> **Texto fornecido**:
......

"Ministério dos Direitos Humanos atua onde o Estado brasileiro falhou", afirmou Macaé Evaristo, que recentemente assumiu a pasta no governo Lula, ao Bem Viver, programa do Brasil de Fato.
A ministra trouxe uma nova perspectiva para os desafios enfrentados no país, especialmente no que diz respeito à reforma agrária, à proteção dos defensores de direitos humanos e à reparação das vítimas da ditadura militar.
Professora da rede municipal de Belo Horizonte desde os 19 anos e reconhecida nos debates sobre educação e racismo, Evaristo é formada em Serviço Social e mestre e doutoranda em Educação.
A até então deputada estadual mineira pelo PT se comprometeu no seu discurso de posse a "aproximar o debate dos direitos humanos da vida cotidiana das pessoas".
Evaristo esteve, recentemente, em um diálogo na Escola Nacional Florestan Fernandes com o Movimento de Trabalhadores Rurais Sem Terra (MST), para aproximar a pasta das pautas da organização, sobretudo, a violência no campo.
"Nossa conversa passou pela preocupação de garantir a vida dessas pessoas. O Estado brasileiro precisa trabalhar para que conflitos como esses, que muitas vezes levam ao assassinato de defensores de direitos humanos, não ocorram", pontou Evaristo.
Uma das primeiras medidas como chefe da pasta de Direitos Humanos e Cidadania foi assinar 179 portarias de anistia para perseguidos na ditadura militar, que estavam represadas na gestão anterior.
Sobre a exoneração de Silvio Almeida, afastado após a acusação de assédio, a ministra ressaltou a prioridade na reestruturação da pasta. "É preciso reconhecer que temos processos e denúncias de assédio."
Confira a entrevista na íntegra:
Para começar, ministra, quero perguntar sobre a sua vinda à ENFF. O que foi tratado com a direção do MST? Quais temas foram abordados e você se comprometeu com alguma reivindicação que foi colocada?
Primeiro, é uma alegria estar aqui na Escola Florestan Fernandes, uma instituição que trabalha a formação de vários movimentos populares. Já estive aqui outras vezes e é uma escola que nos inspira a pensar em outros modelos educativos. Portanto, a alegria de estar aqui de volta é enorme e este é um momento importante.

......

> **Suas tarefas**:
(a) Segundo o texto sobre Macaé Evaristo, quantas portarias de anistia para perseguidos na ditadura militar ela assinou entre as primeiras medidas à frente da pasta?
(b) Dê continuidade ao texto sobre Macaé Evaristo, começando logo após a última frase apresentada.

> **Dados**:
......

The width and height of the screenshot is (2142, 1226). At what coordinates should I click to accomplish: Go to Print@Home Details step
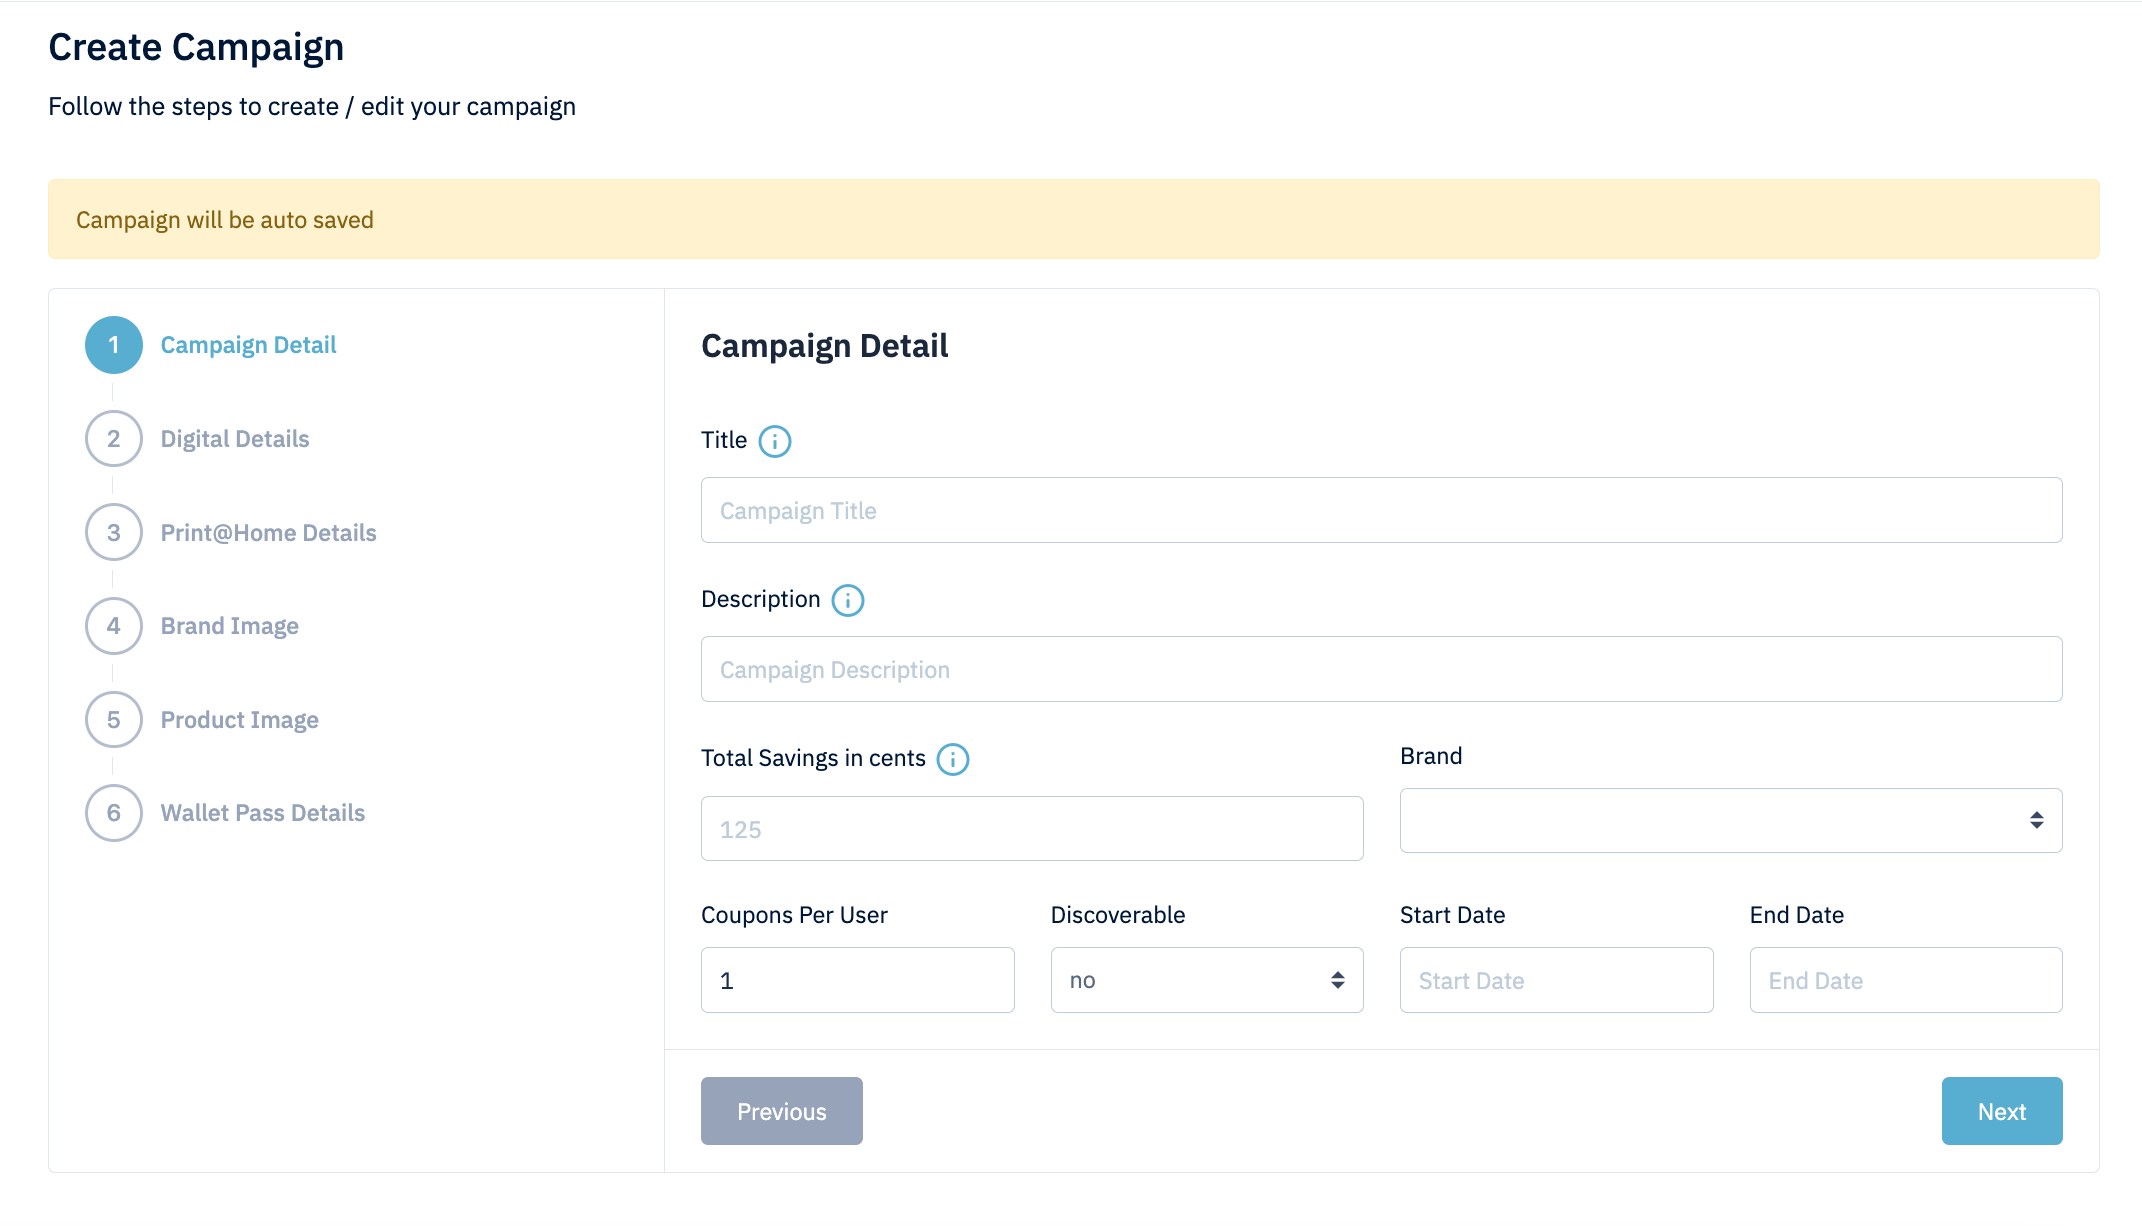click(x=268, y=533)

......

> **Respostas do exercício**:
(a) 179 portarias de anistia.

(b)
Estamos assumindo o Ministério dos Direitos Humanos e dialogar com o MST é essencial, pois é um movimento que está completando 40 anos e tem uma pauta muito relevante para o nosso país, que é a luta pelo direito à terra.
Quando falamos do direito à terra, também estamos falando do direito à moradia, mas também de uma concepção do uso social da terra. Pensar nisso é pensar em direitos humanos.
Uma das coisas que eu mencionei no meu discurso de posse é que precisamos aproximar o debate dos direitos humanos da vida cotidiana das pessoas.
Assim, ao pensarmos em formação humana integral, a nossa humanização passa por garantir direitos que são básicos: ter terra, ter uma casa para morar, ter um trabalho decente e ter alimento saudável na mesa para nós e nossas famílias. O diálogo com o MST abrange todas essas temáticas: a luta pelo direito à terra e um movimento que também tem educado o Brasil sobre como produzir alimentos orgânicos de maneira sustentável, sem exaurir a terra, para que possamos continuar tendo terra em nosso país por muitos anos.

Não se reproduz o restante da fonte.